Tragedia a Trento, nel quartiere residenziale Le Albere dove, all’interno di un appartamento posto all’ultimo piano di un palazzo di Via della Costituzione, due bambini di 2 e 4 anni, fratelli, sono stati trovati senza vita dalla mamma, la quale ha poi subito lanciato l’allarme chiamando le Forze dell’ordine. A diffondere la notizia è stato il sito web “Trentino”, portale online dell’omonimo quotidiano. I due piccoli, quando erano in procinto di uscire per andare a scuola, sono stati uccisi dal papà: sul luogo della tragedia, nelle vicinanze dei corpi dei due fratellini, è stato ritrovato un martello insanguinato. Gli inquirenti, dopo aver interrogato la madre, hanno cercato insistentemente il padre dei bambini, Gabriele Sorrentino (ex carabiniere) il quale sarebbe stato ritrovato poco dopo senza vita ai piedi di una scarpata in zona Sardagna, a circa 10 minuti d’auto dalla città di Trento. Secondo quanto ipotizzato, già nell’immediato, dalle Forze dell’ordine, l’uomo è morto suicida, gettandosi da una balconata. La sua automobile, un Suv, individuata poco prima da un elicottero, è stata abbandonata nei pressi dell’hotel Panorama, una struttura in disuso del luogo.
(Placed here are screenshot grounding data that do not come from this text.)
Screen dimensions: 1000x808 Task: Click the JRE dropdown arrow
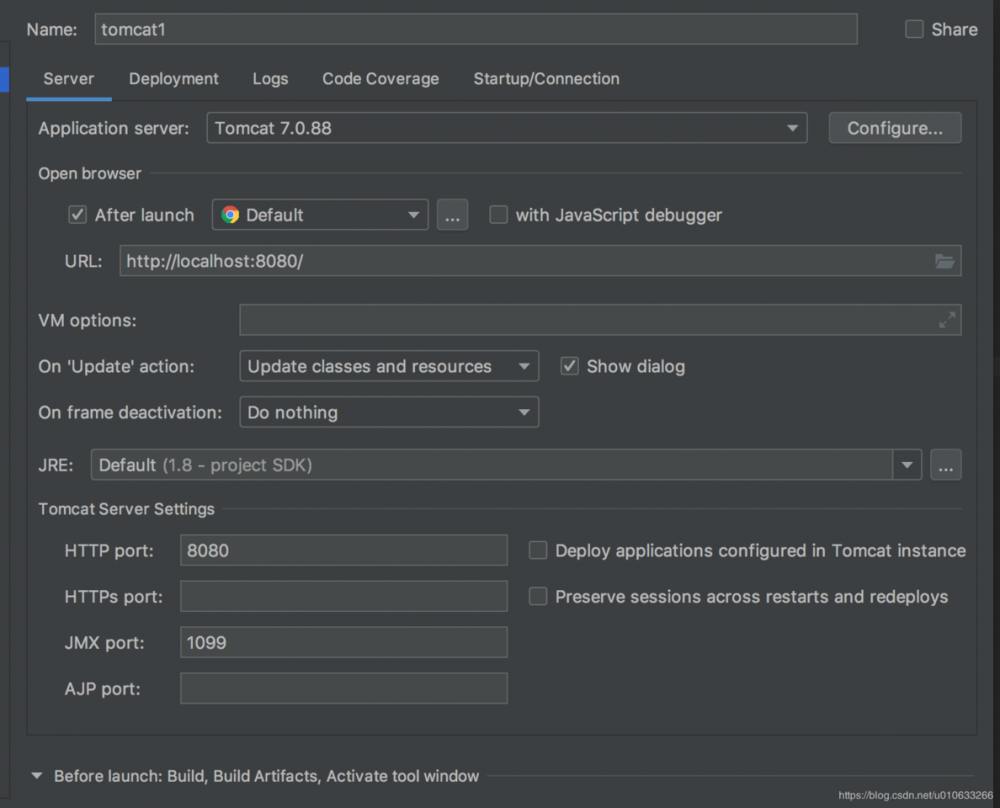(x=907, y=464)
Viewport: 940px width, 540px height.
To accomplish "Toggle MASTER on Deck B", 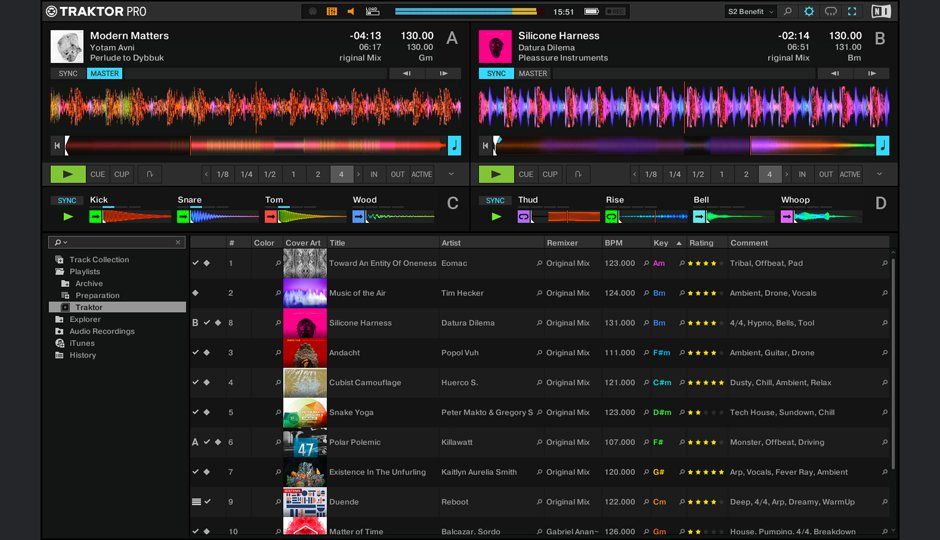I will 532,73.
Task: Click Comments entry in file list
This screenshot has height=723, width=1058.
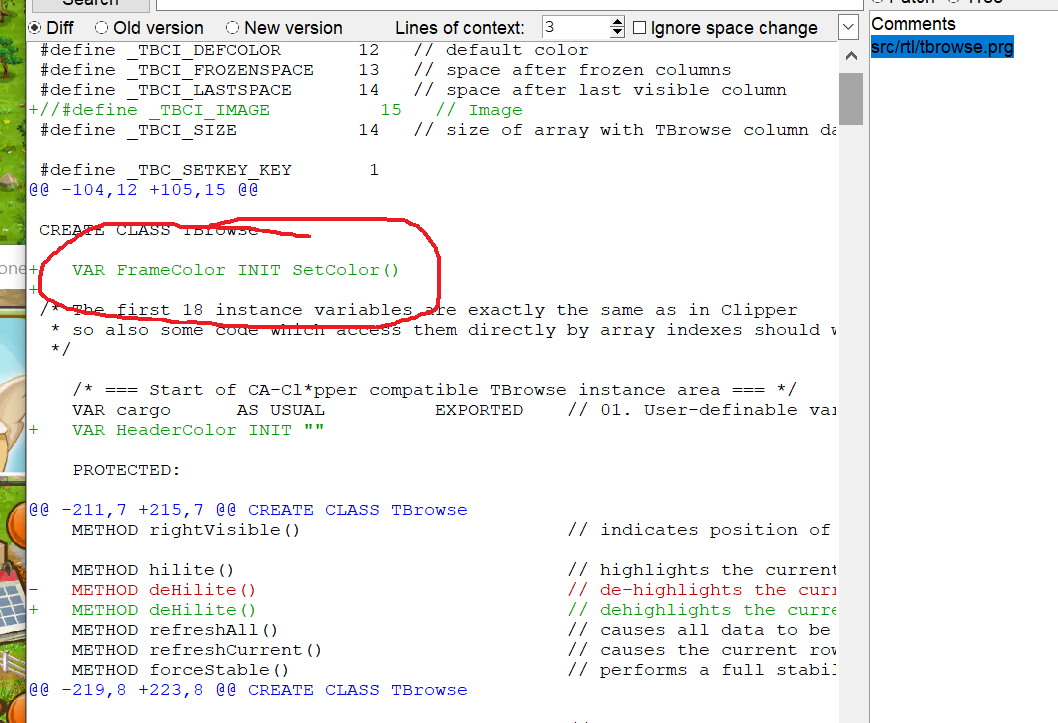Action: (x=913, y=24)
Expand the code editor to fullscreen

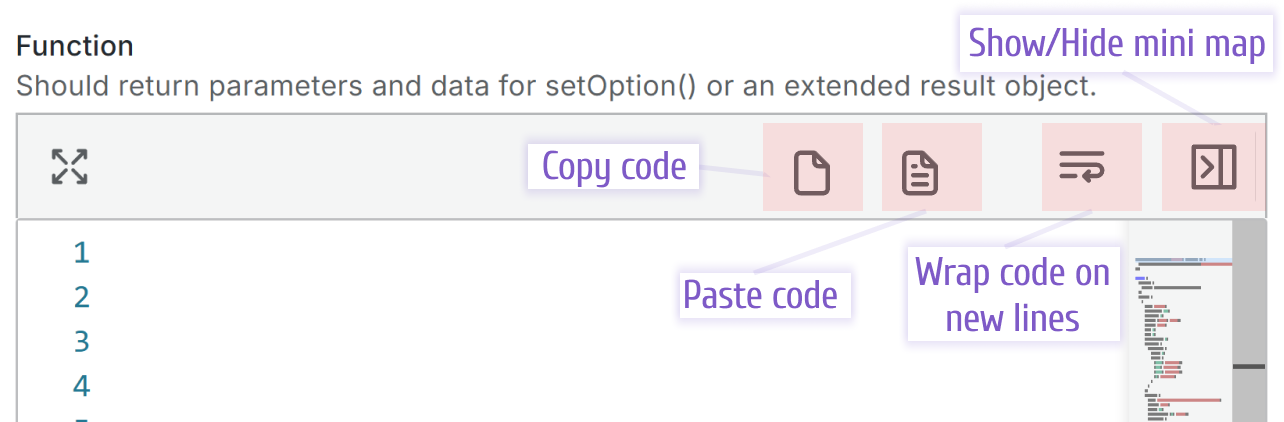point(70,167)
La tesi formulata fin da subito dagli inquirenti è che l’uomo si sia tolto la vita dopo aver ucciso i figli. Nel frattempo, il magistrato di turno ha interrogato la madre dei bambini: la donna avrebbe spiegato che, nella giornata del 27 marzo, assieme al coniuge avrebbe dovuto firmare il rogito per l’acquisto di un appartamento. A un certo punto, lei si sarebbe allontanata da casa, lasciando i piccoli con il marito e trovandoli morti una volta ritornata. Gli investigatori ipotizzano che, alla base del gesto dell’uomo, potrebbero esserci motivazioni economiche legate proprio a tale acquisto. La coppia ha un’altra figlia di 13 anni, scampata alla strage perché in gita scolastica.

L’uomo, descritto da tutti come una persona normale, aveva attualmente un impiego come operatore finanziario. Il suo gesto ha lasciato incredula la cittadinanza locale, concorde nell’identificare la famiglia Sorrentino come unita ed educata con i concittadini.